Re: digital servo controller to offload the Parallel Port?
Matt Shaver wrote:
>On Thursday 19 December 2002 12:24 pm, John wrote:
>
>
>
>>IMHO, Jon's PPMC is the right direction as far as the interface to
>>the PC is concerned. The EPP port gives fairly fast and simple
>>access to external hardware.
>>
>>
>
>The only hitch (and Jon can confirm this) is that each "enhanced parallel
>port" chip has it's own peculiarities when it comes to shifting to EPP mode.
>I know Jon wrestled for a while with this and I don't know if he ever came up
>with a universal method that works for all ports. Laptops in the distant
>future may omit the parallel port, but they'll probably last longer than
>desktop PCs since travellers want to be able to print wherever they go. For
>desktops, the best bet is what JohnK suggested, use PCI parallel port boards
>(Siig is nice).
>
>
No, I still don't think I have a full handle on this. I just had a
customer with two slightly different
motherboards, which apparently had the SAME floppy/parport chip, but
only one of them
would work with the univ step controller. The only difference might be
the BIOS setup for the
port mode, or some quirk in the motherboard. I did find out some of the
problems I had just
before the last NAMES show, and have made some slight changes so that
these units work with
all the motherboards and floppy/parport chips I have access to. The
IEEE-1284 spec is QUITE clear
on the timing requirements, and I've YET to find a chip that actually
meets the spec. The data
lines are supposed to be set and stabilized before the clock line is
strobed. SMC chips do it
at the same time, UMC chips send the data AFTER the strobe line!
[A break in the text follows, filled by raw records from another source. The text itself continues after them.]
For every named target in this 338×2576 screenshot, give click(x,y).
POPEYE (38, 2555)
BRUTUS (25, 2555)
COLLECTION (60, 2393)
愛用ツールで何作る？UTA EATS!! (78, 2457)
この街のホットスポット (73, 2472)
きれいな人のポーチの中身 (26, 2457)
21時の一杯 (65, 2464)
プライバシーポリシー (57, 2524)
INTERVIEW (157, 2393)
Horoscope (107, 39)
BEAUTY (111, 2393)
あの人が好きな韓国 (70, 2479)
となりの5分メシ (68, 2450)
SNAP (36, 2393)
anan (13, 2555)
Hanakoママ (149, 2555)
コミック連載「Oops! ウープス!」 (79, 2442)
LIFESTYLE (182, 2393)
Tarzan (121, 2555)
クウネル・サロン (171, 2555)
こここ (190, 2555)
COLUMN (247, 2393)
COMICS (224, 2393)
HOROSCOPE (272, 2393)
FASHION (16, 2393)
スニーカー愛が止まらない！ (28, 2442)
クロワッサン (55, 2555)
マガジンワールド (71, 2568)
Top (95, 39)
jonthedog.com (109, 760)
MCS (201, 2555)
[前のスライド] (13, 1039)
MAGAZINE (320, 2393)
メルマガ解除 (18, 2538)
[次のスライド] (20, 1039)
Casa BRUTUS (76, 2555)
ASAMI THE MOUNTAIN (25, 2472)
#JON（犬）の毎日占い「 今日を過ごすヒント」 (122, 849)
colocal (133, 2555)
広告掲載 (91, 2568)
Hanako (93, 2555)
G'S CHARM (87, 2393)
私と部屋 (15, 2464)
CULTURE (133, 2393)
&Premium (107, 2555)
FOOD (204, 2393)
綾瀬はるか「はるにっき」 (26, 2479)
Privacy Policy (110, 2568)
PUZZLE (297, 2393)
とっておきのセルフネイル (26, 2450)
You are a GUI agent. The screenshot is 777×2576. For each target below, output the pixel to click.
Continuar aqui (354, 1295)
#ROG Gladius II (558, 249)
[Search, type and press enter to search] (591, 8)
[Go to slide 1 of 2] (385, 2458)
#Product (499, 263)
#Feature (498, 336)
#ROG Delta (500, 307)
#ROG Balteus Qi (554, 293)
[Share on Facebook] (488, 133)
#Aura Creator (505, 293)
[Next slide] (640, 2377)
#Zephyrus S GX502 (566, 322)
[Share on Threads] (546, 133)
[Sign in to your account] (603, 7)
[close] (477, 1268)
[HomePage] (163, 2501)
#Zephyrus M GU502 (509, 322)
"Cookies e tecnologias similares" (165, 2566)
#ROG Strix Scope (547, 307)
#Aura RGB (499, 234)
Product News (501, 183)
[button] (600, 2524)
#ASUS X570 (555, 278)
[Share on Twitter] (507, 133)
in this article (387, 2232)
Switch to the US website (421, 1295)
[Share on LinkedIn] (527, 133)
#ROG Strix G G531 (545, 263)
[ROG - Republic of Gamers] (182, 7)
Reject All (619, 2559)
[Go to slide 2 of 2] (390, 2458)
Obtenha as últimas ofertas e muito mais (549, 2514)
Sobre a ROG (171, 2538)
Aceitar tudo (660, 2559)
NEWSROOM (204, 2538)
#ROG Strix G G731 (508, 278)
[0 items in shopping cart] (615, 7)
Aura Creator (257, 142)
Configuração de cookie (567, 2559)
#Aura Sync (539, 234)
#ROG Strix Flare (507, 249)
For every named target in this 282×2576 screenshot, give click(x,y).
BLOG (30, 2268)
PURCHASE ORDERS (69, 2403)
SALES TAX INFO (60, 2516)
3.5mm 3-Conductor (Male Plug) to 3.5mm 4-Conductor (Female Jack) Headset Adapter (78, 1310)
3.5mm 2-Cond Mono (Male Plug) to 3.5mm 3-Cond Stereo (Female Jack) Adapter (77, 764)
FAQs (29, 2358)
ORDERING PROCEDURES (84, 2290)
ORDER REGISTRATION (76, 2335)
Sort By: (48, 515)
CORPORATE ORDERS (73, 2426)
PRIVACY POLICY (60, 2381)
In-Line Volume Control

Amazing violation, no wonder
my boards didn't work at first!
>
>
>>(DDS instead of divide-by-n)
>>
>>
>
>Also, if you're looking for a nice DDS chip, check out the Analog devices
>AD9833. It's serial loading, and you can bypass the sine rom and output a
>plain square wave clock which saves you from having to "square up" the DDS
>output. It's a preliminary datasheet now, but by the time any of us ever get
>around to actually using one of these, it'll probably be obsolete ;) .
>
>
This is massive overkill! These chips aren't REAL expensive, but you'd
only get one axis out of
it, and it doesn't handle step pulse width, or the direction signal at
all. You'd get a 50% duty cycle
on the step signal, which might be a problem with some drives. Who
needs 50 million steps/second,
anyway? My $30 FPGA in the Universal stepper controller has 4 step rate
generators, 4 encoder
counters, plus digital I/O, emergency stop, IEEE-1284 bus control, etc.